Find Us On Social Media :

Kisah Mangunwijaya, Memilih untuk Memenuhi Panggilan Tuhan Justru Setelah Jadi Tentara

By K. Tatik Wardayati, Jumat, 10 Agustus 2018 | 16:00 WIB

Intisari-Online.com – Andaikata ia tidak pernah berjuang waktu perang kemerdekaan, ia mungkin tidak menjadi romo, karena cita-citanya ialah menjadi arsitek". Mengapa ia suka tinggal di pinggir kali?

Suasana gembira menyelimuti sebuah resepsi di Kota Malang. Semua yang hadir sedang dimabuk kemenangan. Waktu itu Indonesia baru saja diakui dunia sebagai negara merdeka. Tentara yang baru pulang dari bergerilya disanjung habis-habisan oleh rakyat, dianggap pahlawan dan bunga bangsa.

Namun kegembiraaan berubah menjadi hening, ketika komandan TRIP (Tentara Republik Indonesia Pelajar) Mayor Isman (kini sudah almarhum dan sebelumnya pernah bertugas di Kosgoro dengan pangkat akhir jenderal) berpidato,

"Saudara-saudara sekalian, saya tidak menghendaki saudara menyanjung kami sebagai pahlawan. Kami bukan pahlawan, kami sebetulnya tergolong penjahat. Kami sudah membunuh orang, merampok, membakar rumah. Kami masih muda, tapi tangan kami sudah berlumuran darah. Memang semua itu kami lakukan demi kemerdekaan Indonesia, tapi segala yang berhubungan dengan pembunuhan telah kami lakukan!"

Baca juga: Romo Mangun: Biarkan Perguruan Tinggi Brengsek dan Awut-Awutan Tapi Jangan Perguruan Dasar!

"Kalau Saudara-saudara ingin menolong kami, para pemuda yang habis bergerilya, jangan dengan cara ini, tetapi bimbinglah kami agar menjadi orang biasa di tengah masyarakat, untuk membangun Indonesia yang sudah merdeka ini."

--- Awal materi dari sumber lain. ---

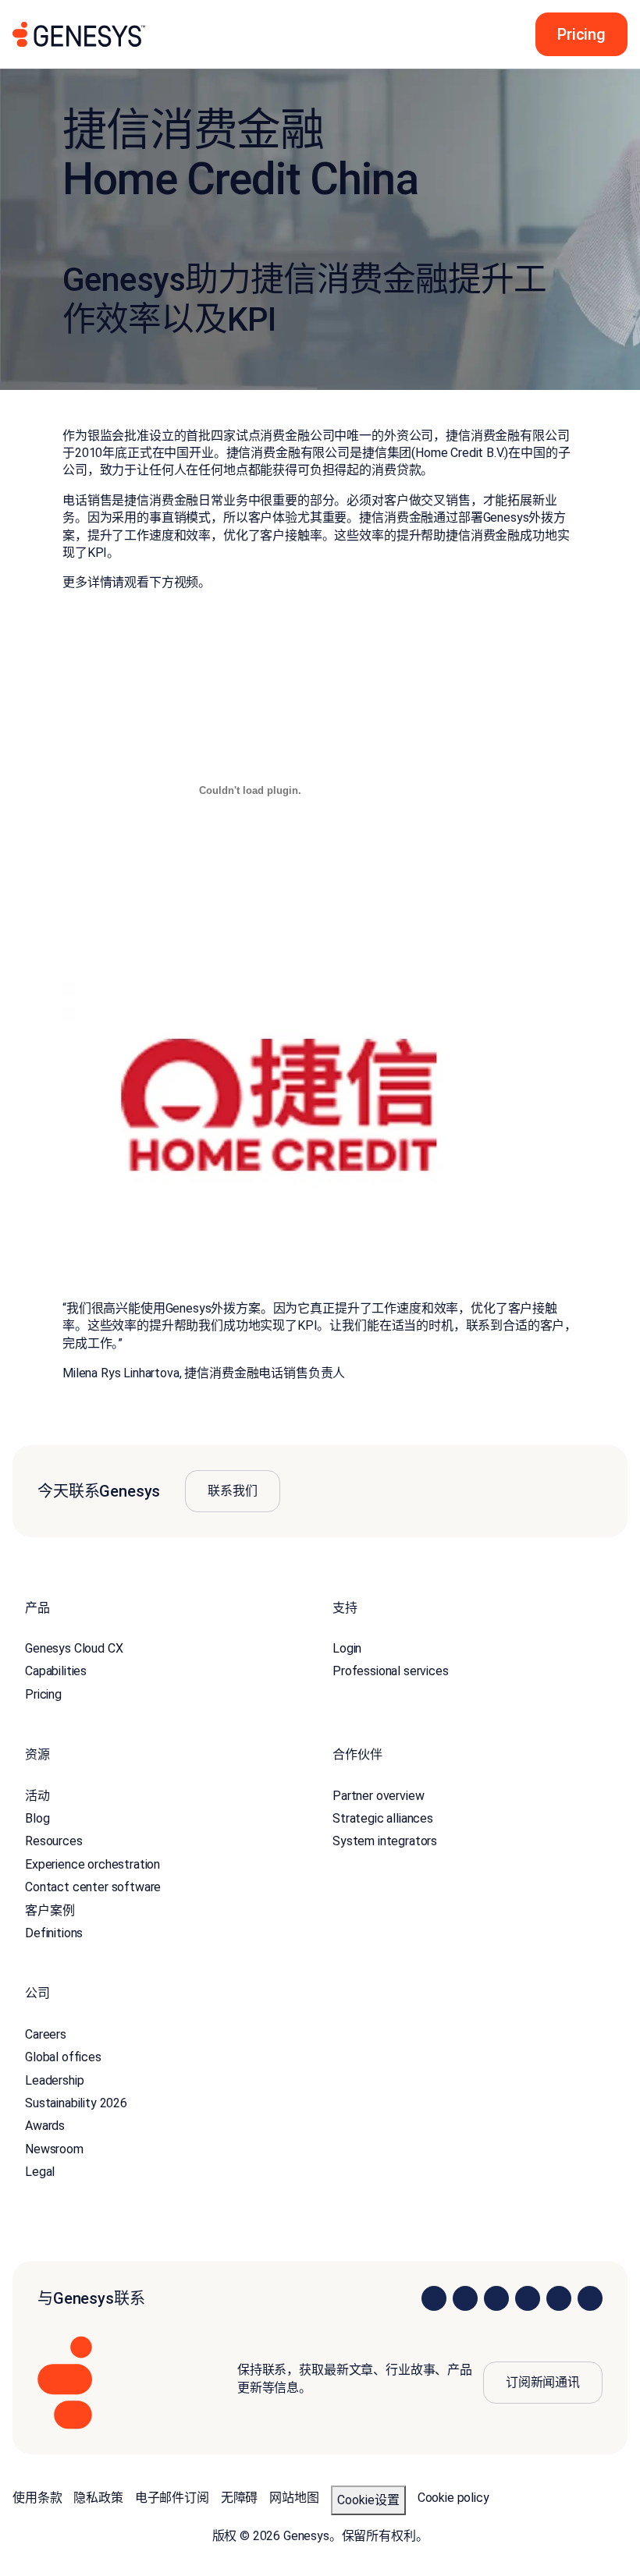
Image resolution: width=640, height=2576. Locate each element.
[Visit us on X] (496, 2298)
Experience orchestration (92, 1864)
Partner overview (378, 1795)
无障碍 (239, 2497)
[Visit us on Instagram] (465, 2298)
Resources (54, 1841)
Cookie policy (453, 2497)
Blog (37, 1818)
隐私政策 (98, 2497)
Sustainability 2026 (76, 2103)
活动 (37, 1795)
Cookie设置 (368, 2500)
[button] (577, 34)
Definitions (54, 1933)
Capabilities (56, 1671)
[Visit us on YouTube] (558, 2298)
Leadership (54, 2080)
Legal (40, 2171)
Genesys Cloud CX (74, 1648)
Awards (45, 2125)
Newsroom (54, 2149)
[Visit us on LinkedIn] (433, 2298)
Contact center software (93, 1887)
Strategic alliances (382, 1818)
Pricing (43, 1694)
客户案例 (49, 1910)
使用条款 (37, 2497)
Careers (45, 2034)
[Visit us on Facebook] (527, 2298)
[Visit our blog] (590, 2298)
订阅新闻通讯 (543, 2382)
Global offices (63, 2057)
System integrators (384, 1841)
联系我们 (232, 1490)
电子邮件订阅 (172, 2497)
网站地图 (293, 2497)
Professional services (390, 1671)
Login (346, 1648)
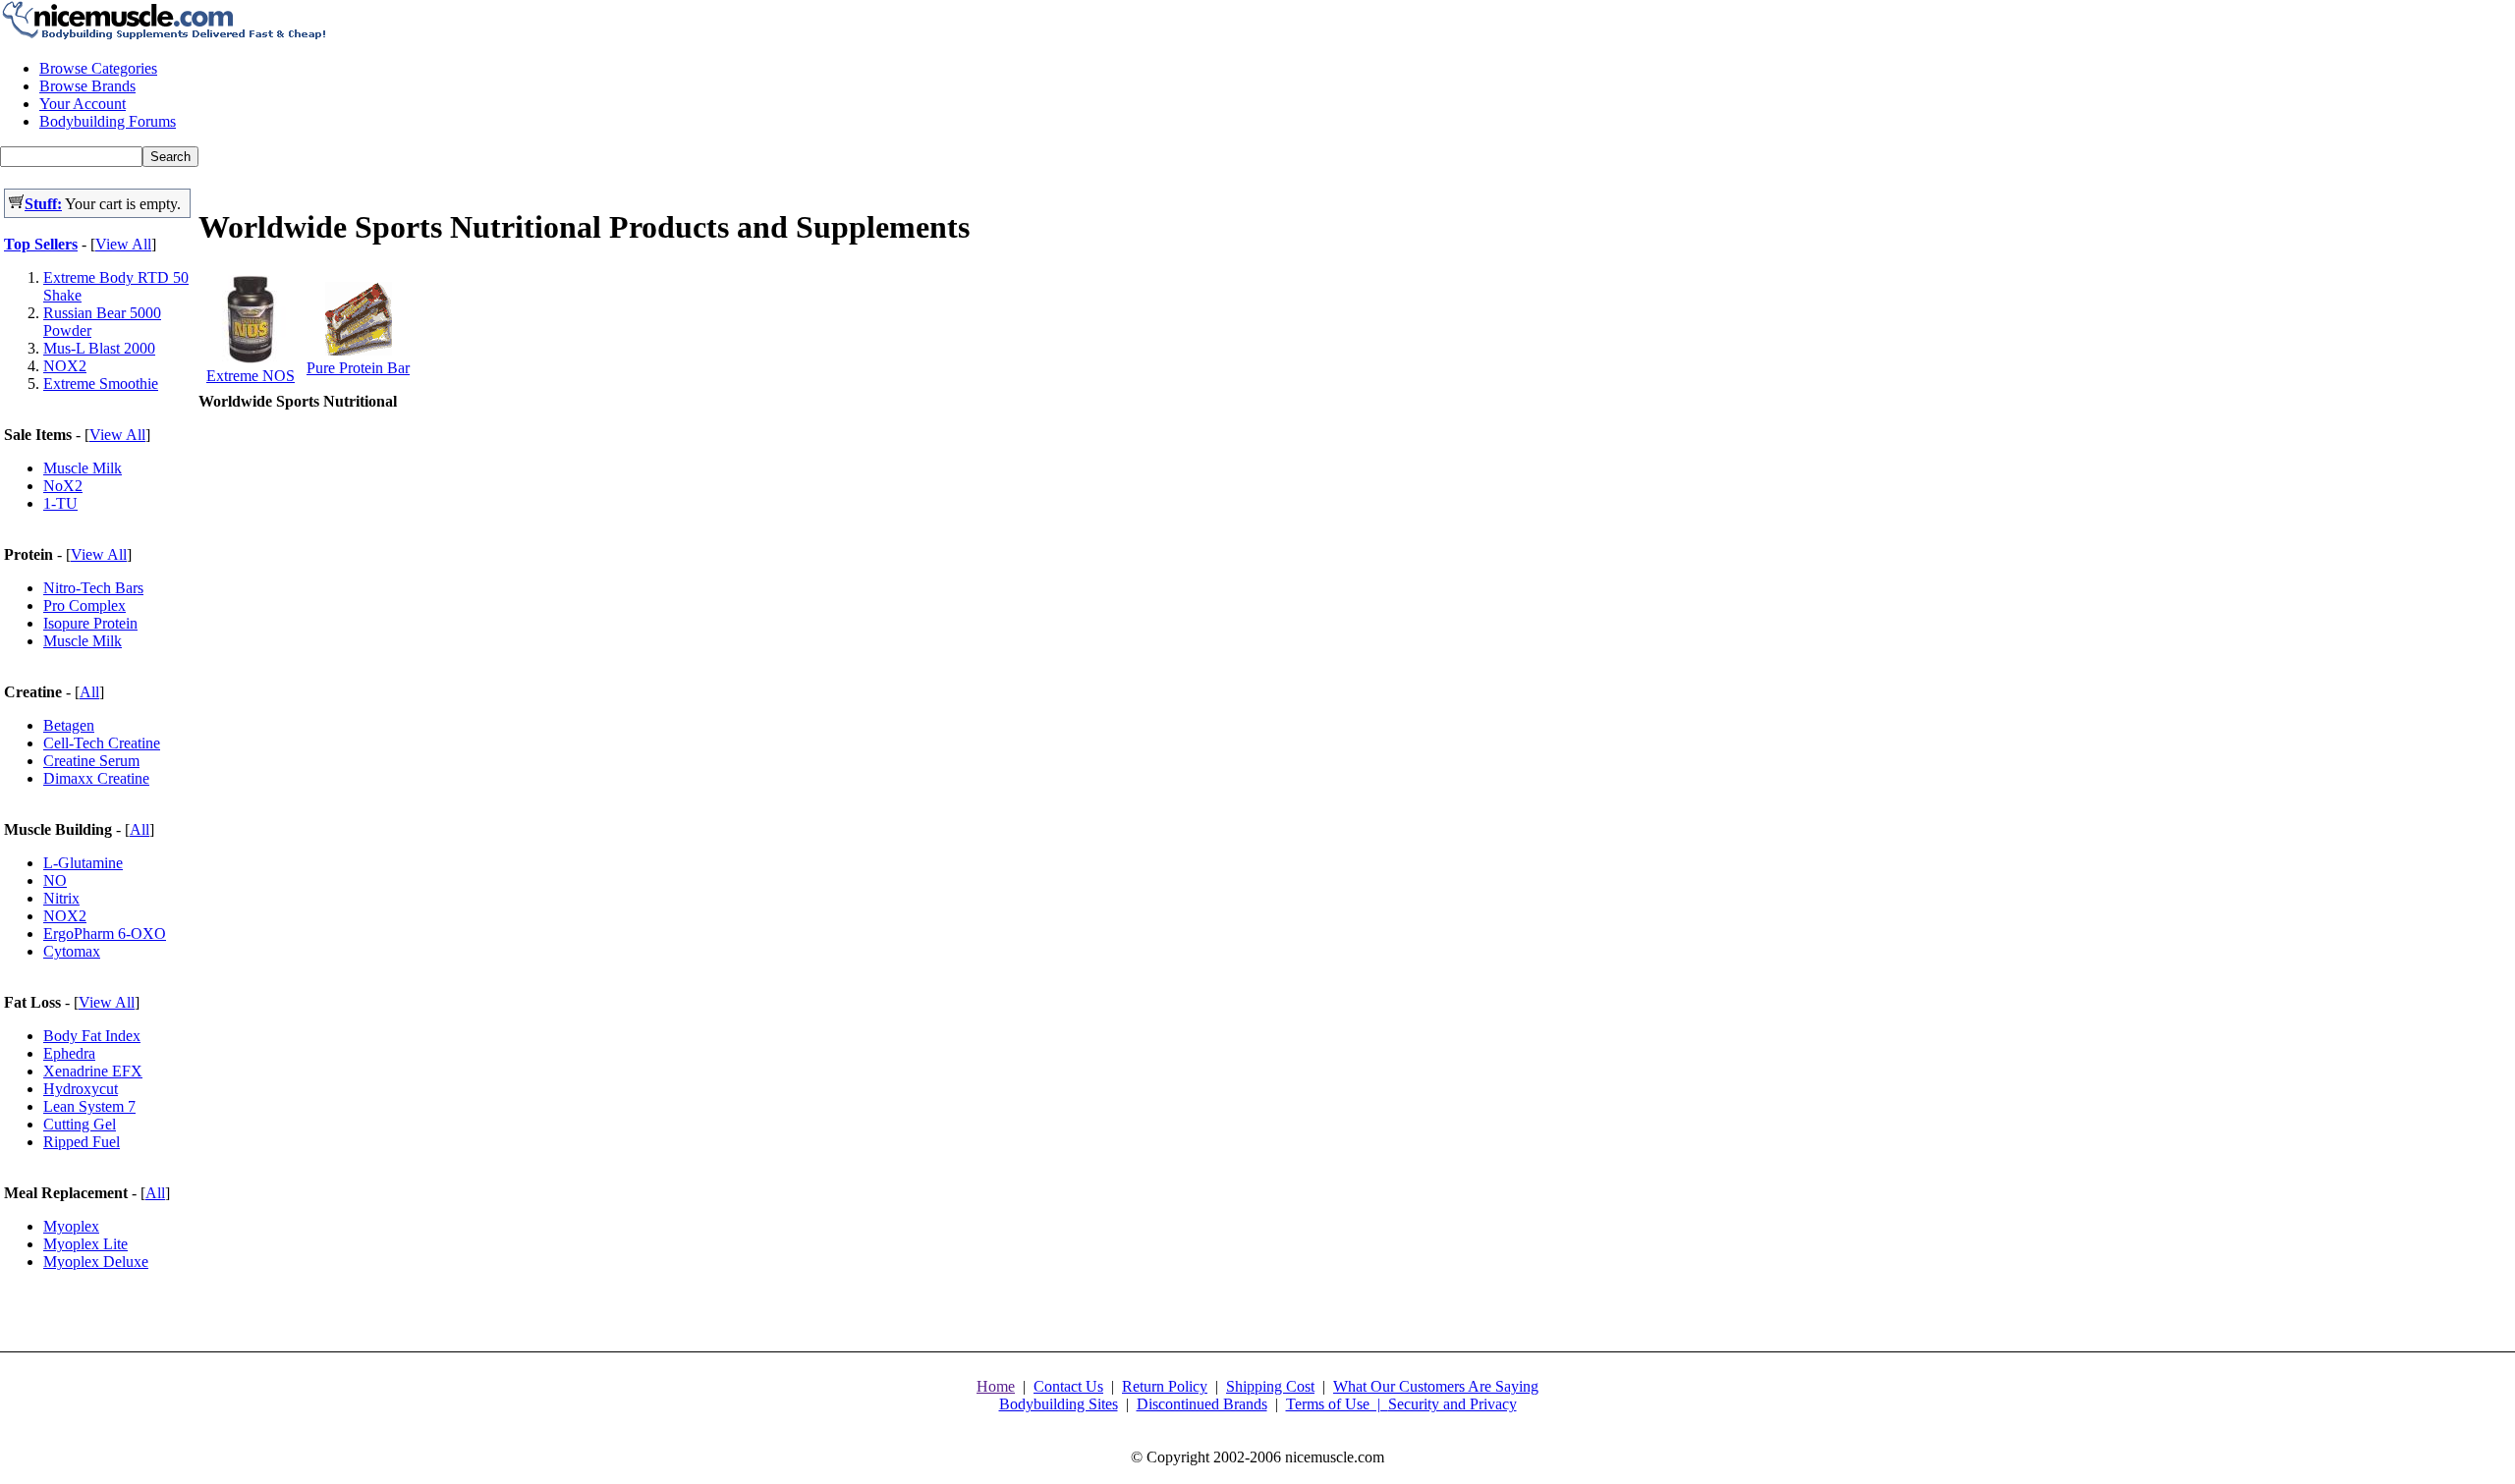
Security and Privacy (1452, 1404)
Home (996, 1386)
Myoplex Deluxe (95, 1261)
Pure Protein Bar (358, 367)
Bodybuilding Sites (1058, 1404)
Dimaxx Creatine (96, 778)
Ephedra (69, 1053)
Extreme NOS (250, 375)
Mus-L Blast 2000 (99, 348)
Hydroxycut (80, 1088)
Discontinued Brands (1202, 1404)
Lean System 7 (89, 1106)
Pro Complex (84, 605)
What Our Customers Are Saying (1435, 1386)
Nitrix (61, 898)
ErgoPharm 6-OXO (104, 933)
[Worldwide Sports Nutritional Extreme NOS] (250, 358)
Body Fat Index (91, 1035)
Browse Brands (87, 86)
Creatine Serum (91, 760)
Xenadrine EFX (92, 1071)
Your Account (82, 103)
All (89, 692)
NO (55, 880)
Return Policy (1164, 1386)
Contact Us (1068, 1386)
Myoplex (71, 1226)
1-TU (60, 503)
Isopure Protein (90, 623)
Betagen (68, 725)
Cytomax (71, 951)
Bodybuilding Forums (107, 121)
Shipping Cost (1270, 1386)
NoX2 (63, 485)
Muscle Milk (82, 468)
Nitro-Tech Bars (93, 587)
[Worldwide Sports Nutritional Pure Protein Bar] (358, 350)
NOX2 (64, 365)
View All (123, 244)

Bagai halilintar pidato itu menyambar benak seorang pemuda anggota TRIP. Malamnya ia tidak bisa tidur. Pidato Mayor Isman  itu selalu terngiang-ngiang di telinganya.

Kemudian ia mengambil keputusan untuk masa depannya, ia ingin menjadi pastor agar bisa membalas budi kepada rakyat yang telah membantunya dalam bergerilya. Padahal, sebelumnya ia sudah bercita-cita ingin menjadi arsitek.

Pemuda itu, yang nama lengkapnya Yusuf Bilyarta Mangunwijaya, kemudian memang menjadi pastor dan akrab dengan panggilan Romo Mangun. Tapi pastor yang bertubuh tidak begitu tinggi, agak gempal, rambut, kumis dan janggut yang hampir putih semua serta berkaca mata sedikit tebal ini bahkan lebih dikenal sebagai penulis, budayawan, kolumnis dan arsitek.

Baca juga: Romo Mangun: Mengamalkan Filsafat Lilin

"Apa yang dikatakan Pak Isman itu memang betul," kata Romo Mangun, 35 tahun kemudian setelah kejadian di Malang itu. "Sebetulnya yang paling berjasa itu rakyat. Kami dulu itu enak, hidup kami enak. Bila diserang Belanda, kami harus lari,  karena persenjataan kami memang sama sekali tidak sebanding. Kami hanya menyerang kalau malam saja.

Menyelundup, lantas dor-dor-dor, lalu lari lagi. Paginya, di tempat dor-dor-doran itu, didatangi Belanda. Semua penduduk disuruh angkat tangan dan dijemur di panas matahari.

Padahal, rakyat jugalah yang menycdiakan makanan dan minuman buat kami. Tapi kalau ada apa-apa, rumah merekalah yang jadi sasaran, kena bom, sedangkan kami lari."